But he was also subject to scrutiny by the U.S. Federal Bureau of Investigation, as it sought to uncover communist sympathizers during the 1950s.
Now, documents from Feynman's FBI file have been released and posted at MuckRock.com, a site dedicated to public records requests.
The FBI began keeping an eye on Feynman after other members of the Manhattan Project, which built the first atomic bomb, turned out to be Soviet spies, including Klaus Fuchs, the project's primary physicist. The documents, 361 pages, record statement after statement from the physicist's friends and colleagues, mostly praising Feynman for his brilliance, trustworthiness and loyalty to the country. [Top 10 Mad Scientists]

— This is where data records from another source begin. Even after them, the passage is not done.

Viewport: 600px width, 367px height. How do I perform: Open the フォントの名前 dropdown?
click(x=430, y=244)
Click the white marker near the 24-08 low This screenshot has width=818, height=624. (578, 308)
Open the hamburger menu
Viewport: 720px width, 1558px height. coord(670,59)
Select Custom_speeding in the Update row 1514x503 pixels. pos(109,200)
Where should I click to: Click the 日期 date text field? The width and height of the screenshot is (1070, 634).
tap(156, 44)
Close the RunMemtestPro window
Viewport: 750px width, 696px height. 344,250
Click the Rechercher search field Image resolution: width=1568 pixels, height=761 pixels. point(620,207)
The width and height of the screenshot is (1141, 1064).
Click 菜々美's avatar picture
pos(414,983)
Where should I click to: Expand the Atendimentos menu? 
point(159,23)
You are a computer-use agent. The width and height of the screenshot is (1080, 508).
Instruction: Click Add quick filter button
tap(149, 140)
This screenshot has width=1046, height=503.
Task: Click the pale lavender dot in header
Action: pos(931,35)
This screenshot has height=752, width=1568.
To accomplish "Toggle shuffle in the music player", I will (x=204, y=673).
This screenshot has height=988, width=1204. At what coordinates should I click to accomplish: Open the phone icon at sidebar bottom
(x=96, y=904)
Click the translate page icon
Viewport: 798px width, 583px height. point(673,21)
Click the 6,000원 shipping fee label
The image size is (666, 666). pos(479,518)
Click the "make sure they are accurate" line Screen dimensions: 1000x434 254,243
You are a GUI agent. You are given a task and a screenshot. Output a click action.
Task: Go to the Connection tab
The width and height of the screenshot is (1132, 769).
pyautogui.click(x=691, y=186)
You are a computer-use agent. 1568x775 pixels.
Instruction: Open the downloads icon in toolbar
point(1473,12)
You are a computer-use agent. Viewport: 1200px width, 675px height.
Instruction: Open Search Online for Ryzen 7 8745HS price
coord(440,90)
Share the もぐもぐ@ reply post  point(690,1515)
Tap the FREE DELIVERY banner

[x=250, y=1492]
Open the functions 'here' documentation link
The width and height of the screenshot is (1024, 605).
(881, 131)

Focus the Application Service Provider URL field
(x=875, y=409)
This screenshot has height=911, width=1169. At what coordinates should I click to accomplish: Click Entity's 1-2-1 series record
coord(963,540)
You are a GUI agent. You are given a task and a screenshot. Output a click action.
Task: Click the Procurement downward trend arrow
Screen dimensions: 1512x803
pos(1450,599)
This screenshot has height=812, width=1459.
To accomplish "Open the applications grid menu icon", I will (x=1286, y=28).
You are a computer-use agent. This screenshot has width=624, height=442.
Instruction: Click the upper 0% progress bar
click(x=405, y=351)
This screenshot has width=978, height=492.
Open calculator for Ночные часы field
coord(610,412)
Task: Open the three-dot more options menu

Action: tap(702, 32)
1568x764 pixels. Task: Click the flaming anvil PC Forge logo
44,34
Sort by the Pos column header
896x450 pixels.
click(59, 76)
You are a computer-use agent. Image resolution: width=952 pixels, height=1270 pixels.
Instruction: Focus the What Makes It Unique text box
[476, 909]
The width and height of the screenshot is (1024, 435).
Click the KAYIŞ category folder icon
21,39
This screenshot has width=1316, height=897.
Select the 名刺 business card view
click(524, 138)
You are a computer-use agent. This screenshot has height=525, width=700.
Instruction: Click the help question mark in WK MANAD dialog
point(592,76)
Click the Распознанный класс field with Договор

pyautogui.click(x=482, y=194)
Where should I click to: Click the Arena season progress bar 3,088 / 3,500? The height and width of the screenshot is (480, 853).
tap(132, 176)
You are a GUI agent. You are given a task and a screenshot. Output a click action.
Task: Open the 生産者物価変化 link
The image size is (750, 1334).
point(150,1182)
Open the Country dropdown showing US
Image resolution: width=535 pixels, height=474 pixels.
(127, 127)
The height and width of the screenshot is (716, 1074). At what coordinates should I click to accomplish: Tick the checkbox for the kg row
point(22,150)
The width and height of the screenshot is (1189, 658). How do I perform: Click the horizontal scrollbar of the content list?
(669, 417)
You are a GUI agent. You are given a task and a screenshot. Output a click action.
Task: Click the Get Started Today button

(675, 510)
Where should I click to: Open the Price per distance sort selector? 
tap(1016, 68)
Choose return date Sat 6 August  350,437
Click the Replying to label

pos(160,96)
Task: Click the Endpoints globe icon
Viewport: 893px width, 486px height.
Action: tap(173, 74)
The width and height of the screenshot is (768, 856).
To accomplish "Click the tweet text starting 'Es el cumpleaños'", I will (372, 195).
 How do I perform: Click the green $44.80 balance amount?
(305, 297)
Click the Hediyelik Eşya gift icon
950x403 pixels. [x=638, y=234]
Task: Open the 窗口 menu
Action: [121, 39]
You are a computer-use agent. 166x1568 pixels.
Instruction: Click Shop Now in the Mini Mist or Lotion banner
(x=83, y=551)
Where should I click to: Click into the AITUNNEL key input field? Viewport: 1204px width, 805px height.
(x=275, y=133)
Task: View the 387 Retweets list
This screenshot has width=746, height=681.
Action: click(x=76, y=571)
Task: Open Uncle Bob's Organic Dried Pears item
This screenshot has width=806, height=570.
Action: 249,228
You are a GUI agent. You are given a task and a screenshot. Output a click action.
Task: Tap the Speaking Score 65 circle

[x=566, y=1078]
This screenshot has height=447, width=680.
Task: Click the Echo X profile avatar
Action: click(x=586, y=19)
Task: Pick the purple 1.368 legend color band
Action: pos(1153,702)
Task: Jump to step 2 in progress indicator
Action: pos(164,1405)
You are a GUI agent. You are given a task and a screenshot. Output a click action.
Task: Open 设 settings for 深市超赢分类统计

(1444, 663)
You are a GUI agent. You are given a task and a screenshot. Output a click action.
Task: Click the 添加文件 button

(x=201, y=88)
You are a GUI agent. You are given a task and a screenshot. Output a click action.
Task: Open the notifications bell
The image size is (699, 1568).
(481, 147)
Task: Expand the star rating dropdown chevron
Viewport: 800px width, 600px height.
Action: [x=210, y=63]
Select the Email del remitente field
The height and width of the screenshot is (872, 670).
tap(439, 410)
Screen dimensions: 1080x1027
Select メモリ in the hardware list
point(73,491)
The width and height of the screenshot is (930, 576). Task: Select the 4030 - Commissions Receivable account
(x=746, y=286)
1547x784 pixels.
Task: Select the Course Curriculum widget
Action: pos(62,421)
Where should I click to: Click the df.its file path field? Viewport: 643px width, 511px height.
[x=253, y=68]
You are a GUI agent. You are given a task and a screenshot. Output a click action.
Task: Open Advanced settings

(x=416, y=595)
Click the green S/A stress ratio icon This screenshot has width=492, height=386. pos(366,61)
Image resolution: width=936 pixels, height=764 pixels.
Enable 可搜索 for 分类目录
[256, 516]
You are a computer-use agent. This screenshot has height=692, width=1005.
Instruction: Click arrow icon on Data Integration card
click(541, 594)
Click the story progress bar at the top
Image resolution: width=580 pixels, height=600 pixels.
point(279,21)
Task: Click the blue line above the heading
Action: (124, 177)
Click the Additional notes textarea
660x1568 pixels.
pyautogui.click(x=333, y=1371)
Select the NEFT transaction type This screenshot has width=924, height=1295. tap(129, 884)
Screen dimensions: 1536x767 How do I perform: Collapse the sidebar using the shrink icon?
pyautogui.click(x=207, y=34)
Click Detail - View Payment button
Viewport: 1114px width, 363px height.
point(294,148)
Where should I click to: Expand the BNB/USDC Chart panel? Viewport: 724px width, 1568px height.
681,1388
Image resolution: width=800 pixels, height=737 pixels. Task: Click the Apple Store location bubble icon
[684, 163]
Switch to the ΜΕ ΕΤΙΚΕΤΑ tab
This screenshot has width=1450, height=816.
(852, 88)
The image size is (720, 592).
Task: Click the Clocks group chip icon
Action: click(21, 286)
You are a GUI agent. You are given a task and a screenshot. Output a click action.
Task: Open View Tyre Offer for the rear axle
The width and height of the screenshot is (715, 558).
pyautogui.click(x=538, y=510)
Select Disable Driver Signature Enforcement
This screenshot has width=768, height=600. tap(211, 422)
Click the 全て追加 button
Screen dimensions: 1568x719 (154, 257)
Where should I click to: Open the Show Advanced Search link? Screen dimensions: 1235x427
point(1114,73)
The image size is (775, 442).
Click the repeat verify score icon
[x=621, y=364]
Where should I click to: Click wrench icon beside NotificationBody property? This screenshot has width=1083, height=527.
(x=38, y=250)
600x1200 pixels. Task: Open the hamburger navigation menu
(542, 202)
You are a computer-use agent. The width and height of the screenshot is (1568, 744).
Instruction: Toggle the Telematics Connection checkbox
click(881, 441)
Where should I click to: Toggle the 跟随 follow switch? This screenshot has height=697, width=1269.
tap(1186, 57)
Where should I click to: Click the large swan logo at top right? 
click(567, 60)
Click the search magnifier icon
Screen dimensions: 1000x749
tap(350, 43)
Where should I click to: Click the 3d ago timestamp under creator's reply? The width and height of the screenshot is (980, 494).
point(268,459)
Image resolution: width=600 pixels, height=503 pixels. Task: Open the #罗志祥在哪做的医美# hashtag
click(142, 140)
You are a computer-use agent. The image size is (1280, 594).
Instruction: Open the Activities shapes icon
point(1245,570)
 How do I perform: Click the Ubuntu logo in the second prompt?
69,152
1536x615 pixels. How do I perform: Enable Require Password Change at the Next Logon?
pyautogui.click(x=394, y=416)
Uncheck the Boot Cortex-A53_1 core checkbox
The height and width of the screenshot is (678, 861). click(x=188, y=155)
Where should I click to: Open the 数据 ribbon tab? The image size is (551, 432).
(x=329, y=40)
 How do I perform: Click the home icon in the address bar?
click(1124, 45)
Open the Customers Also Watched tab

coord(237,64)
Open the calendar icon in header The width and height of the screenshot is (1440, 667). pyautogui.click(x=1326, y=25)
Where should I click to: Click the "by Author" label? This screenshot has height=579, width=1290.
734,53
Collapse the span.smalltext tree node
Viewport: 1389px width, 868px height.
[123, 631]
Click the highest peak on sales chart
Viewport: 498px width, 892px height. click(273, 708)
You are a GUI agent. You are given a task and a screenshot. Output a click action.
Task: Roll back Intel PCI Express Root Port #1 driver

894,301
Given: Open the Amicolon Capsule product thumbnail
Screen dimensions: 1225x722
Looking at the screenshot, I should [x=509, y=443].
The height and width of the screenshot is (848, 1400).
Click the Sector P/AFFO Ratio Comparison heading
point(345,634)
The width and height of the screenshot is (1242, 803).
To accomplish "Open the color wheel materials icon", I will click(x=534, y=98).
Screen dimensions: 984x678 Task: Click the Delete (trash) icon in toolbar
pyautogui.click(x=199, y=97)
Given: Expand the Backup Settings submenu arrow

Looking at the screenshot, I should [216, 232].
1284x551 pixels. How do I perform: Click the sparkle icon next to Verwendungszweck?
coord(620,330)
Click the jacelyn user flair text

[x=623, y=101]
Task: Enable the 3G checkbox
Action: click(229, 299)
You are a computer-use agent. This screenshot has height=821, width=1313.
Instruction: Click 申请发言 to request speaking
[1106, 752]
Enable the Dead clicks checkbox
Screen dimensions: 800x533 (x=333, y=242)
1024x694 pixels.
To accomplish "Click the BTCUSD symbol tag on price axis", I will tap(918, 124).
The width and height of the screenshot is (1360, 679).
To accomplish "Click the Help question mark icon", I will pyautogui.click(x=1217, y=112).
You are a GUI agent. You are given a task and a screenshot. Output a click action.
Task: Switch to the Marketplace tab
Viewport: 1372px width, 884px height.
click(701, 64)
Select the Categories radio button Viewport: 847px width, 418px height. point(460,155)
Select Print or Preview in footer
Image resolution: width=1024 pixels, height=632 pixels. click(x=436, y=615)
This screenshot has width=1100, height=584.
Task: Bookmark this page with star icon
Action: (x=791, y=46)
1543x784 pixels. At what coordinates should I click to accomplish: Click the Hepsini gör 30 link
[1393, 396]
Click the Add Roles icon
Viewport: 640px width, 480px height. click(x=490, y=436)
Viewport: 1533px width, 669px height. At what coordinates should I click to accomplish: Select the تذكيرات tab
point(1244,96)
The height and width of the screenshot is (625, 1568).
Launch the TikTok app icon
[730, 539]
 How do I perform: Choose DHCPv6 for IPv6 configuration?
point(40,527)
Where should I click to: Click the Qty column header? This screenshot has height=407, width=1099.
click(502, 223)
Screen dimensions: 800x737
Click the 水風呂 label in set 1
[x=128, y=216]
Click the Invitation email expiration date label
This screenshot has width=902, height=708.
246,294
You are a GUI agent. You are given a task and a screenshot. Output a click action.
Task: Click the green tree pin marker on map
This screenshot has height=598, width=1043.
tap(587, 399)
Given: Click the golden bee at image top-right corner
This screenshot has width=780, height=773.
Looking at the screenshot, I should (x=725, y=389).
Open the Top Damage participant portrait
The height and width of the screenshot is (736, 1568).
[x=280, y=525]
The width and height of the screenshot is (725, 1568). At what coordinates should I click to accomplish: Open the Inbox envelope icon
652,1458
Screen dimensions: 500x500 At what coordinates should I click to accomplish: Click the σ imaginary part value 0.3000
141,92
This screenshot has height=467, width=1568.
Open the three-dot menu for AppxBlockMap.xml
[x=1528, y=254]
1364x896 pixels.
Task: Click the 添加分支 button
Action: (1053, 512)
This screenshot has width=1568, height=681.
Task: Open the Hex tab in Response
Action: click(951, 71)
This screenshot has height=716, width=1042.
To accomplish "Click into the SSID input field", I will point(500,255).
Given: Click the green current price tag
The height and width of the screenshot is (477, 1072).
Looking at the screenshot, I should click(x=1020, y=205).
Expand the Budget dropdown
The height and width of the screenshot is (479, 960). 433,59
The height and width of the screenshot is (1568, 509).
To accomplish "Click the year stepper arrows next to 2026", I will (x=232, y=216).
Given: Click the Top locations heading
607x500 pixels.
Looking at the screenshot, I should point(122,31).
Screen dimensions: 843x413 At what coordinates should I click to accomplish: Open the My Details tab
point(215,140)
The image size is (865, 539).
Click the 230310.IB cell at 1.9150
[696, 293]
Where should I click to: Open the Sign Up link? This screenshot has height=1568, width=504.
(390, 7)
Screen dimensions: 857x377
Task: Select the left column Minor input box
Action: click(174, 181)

The documents available at MuckRock detail, for example, how in 1958 Feynman, then at Caltech, received an invitation from the Soviet Union to attend a physics conference in Moscow. After discovering this invitation by sifting through the Soviet ambassador's trash, the FBI began looking into his plans.
Feynman, meanwhile, delayed accepting it and sought guidance from the State Department, which forwarded his letter to the FBI but waited months before responding, according to MuckRock.
In 1958, the FBI conducted a routine background investigation on Feynman when he was being considered for President Eisenhower's Science Advisory Committee. Reports and memos, including newspaper articles mentioning the physicist, revealed more about Feynman's brilliance as a physicist and some of his personal interests and drawbacks.
For instance, an FBI report dated July 21, 1958, based on information from a Cornell faculty member and colleague of Feynman's stated that Feynman "was one of the outstanding physicists in this country and in spite of some of his personal habits, he felt that there was no question concerning his loyalty, responsibility, discretion, or associates."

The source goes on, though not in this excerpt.